[TASK REQUIREMENTS]:
Since only the text is wanted, print every entry below exactly and omit the images.

[GIVEN ENTRIES]:
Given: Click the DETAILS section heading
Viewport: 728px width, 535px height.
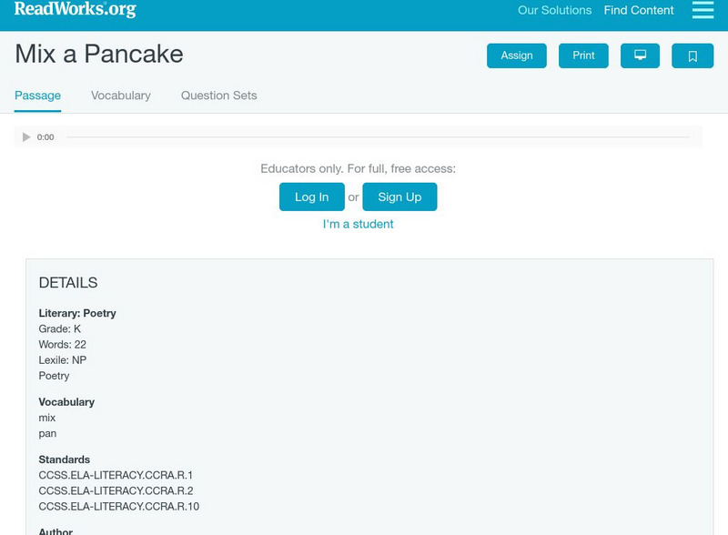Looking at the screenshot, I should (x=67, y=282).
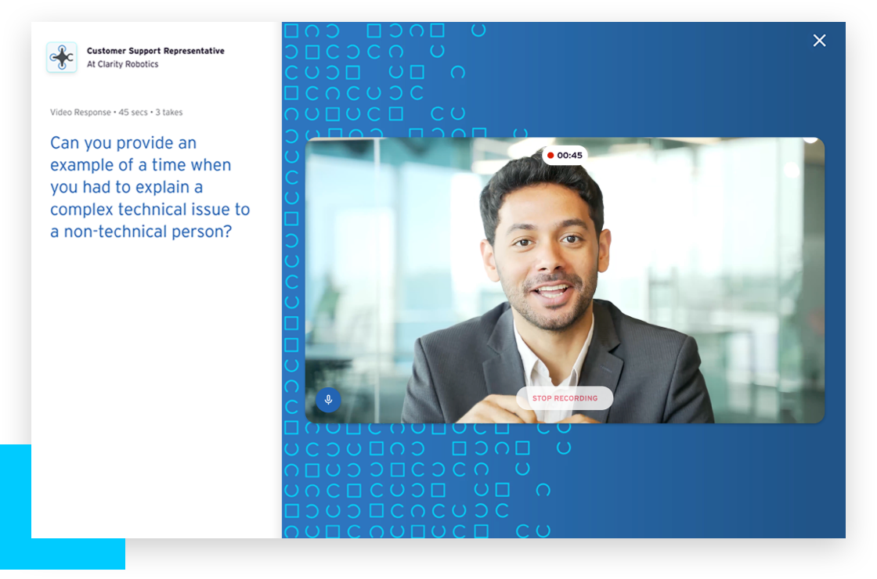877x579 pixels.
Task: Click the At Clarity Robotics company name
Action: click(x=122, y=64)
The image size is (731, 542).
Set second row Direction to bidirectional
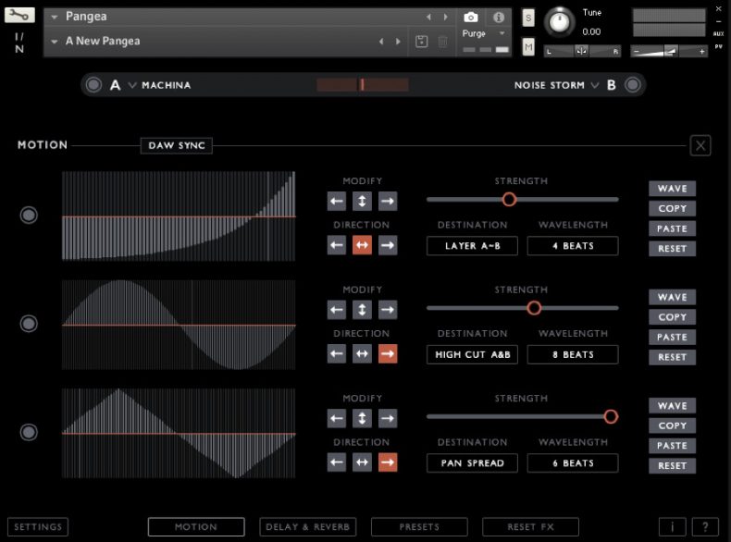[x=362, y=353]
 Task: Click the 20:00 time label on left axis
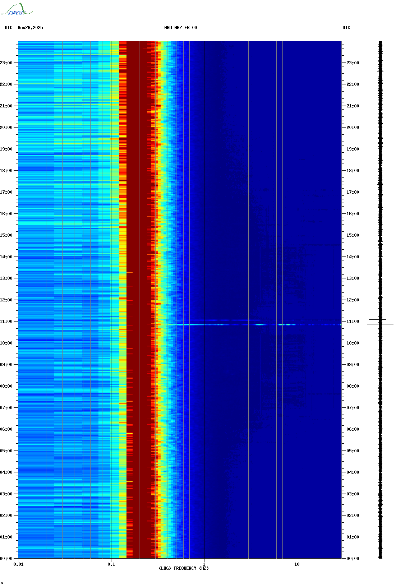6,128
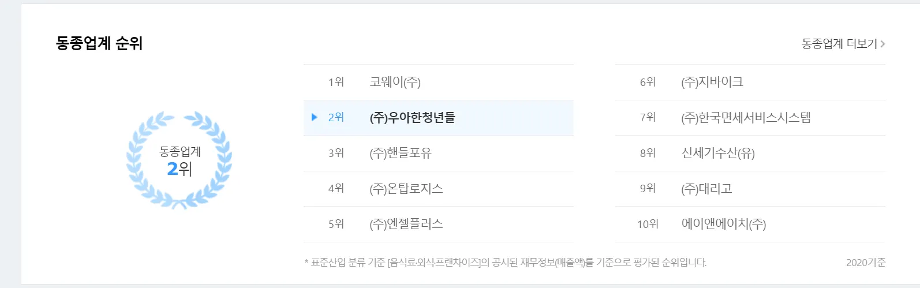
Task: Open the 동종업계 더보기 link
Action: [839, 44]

[SOLUTION FOR THIS TASK]:
Given: Click the DETAILS section heading
Viewport: 728px width, 535px height.
Looking at the screenshot, I should (x=67, y=282).
877x579 pixels.
Task: Click the At Clarity Robotics company name
Action: click(x=122, y=64)
The image size is (731, 542).
Set second row Direction to bidirectional
[x=362, y=353]
 Task: Click the 20:00 time label on left axis
6,128
Task: Open the 동종업계 더보기 link
Action: [839, 44]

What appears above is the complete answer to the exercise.